==== SOURCE MATERIAL ====

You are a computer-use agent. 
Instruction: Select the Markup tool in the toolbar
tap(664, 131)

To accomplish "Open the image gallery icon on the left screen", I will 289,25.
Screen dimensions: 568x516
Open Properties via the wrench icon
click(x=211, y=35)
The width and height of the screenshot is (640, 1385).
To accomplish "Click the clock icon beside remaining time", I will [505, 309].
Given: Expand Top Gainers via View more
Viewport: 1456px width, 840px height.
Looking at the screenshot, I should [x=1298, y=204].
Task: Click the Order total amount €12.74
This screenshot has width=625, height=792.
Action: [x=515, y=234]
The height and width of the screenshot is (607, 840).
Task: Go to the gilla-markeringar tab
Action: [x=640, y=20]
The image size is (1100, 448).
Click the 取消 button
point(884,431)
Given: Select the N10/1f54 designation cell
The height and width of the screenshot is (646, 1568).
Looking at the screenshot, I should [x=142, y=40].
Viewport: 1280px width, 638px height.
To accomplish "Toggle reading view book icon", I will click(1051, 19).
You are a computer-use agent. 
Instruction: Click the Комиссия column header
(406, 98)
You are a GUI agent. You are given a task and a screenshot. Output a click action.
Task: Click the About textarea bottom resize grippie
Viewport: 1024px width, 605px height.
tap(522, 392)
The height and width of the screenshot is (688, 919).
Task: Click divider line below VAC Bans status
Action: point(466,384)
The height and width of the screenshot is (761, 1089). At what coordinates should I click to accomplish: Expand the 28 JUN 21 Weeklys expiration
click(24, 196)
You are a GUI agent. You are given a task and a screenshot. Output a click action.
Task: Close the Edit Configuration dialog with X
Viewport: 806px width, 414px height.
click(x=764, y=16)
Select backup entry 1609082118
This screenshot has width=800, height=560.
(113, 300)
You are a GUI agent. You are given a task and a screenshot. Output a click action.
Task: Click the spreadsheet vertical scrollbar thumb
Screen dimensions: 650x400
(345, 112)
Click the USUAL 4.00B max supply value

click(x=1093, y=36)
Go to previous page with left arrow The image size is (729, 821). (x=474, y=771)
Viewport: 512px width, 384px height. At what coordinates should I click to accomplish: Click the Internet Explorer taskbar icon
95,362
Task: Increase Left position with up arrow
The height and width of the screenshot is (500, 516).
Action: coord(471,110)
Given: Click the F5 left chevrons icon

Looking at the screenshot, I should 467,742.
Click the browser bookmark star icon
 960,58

====

*TASK*: Extract the complete listing verbatim.

*REPLY*:
You are a computer-use agent. 
Instruction: Select the Markup tool in the toolbar
tap(664, 131)

To accomplish "Open the image gallery icon on the left screen", I will 289,25.
Screen dimensions: 568x516
Open Properties via the wrench icon
click(x=211, y=35)
The width and height of the screenshot is (640, 1385).
To accomplish "Click the clock icon beside remaining time", I will [505, 309].
Given: Expand Top Gainers via View more
Viewport: 1456px width, 840px height.
Looking at the screenshot, I should [x=1298, y=204].
Task: Click the Order total amount €12.74
This screenshot has width=625, height=792.
Action: [x=515, y=234]
The height and width of the screenshot is (607, 840).
Task: Go to the gilla-markeringar tab
Action: [x=640, y=20]
The image size is (1100, 448).
Click the 取消 button
point(884,431)
Given: Select the N10/1f54 designation cell
The height and width of the screenshot is (646, 1568).
Looking at the screenshot, I should [x=142, y=40].
Viewport: 1280px width, 638px height.
To accomplish "Toggle reading view book icon", I will click(1051, 19).
You are a computer-use agent. 
Instruction: Click the Комиссия column header
(406, 98)
You are a GUI agent. You are given a task and a screenshot. Output a click action.
Task: Click the About textarea bottom resize grippie
Viewport: 1024px width, 605px height.
tap(522, 392)
The height and width of the screenshot is (688, 919).
Task: Click divider line below VAC Bans status
Action: point(466,384)
The height and width of the screenshot is (761, 1089). At what coordinates should I click to accomplish: Expand the 28 JUN 21 Weeklys expiration
click(24, 196)
You are a GUI agent. You are given a task and a screenshot. Output a click action.
Task: Close the Edit Configuration dialog with X
Viewport: 806px width, 414px height.
click(x=764, y=16)
Select backup entry 1609082118
This screenshot has width=800, height=560.
(113, 300)
You are a GUI agent. You are given a task and a screenshot. Output a click action.
Task: Click the spreadsheet vertical scrollbar thumb
Screen dimensions: 650x400
(345, 112)
Click the USUAL 4.00B max supply value

click(x=1093, y=36)
Go to previous page with left arrow The image size is (729, 821). (x=474, y=771)
Viewport: 512px width, 384px height. At what coordinates should I click to accomplish: Click the Internet Explorer taskbar icon
95,362
Task: Increase Left position with up arrow
The height and width of the screenshot is (500, 516).
Action: coord(471,110)
Given: Click the F5 left chevrons icon

Looking at the screenshot, I should 467,742.
Click the browser bookmark star icon
 960,58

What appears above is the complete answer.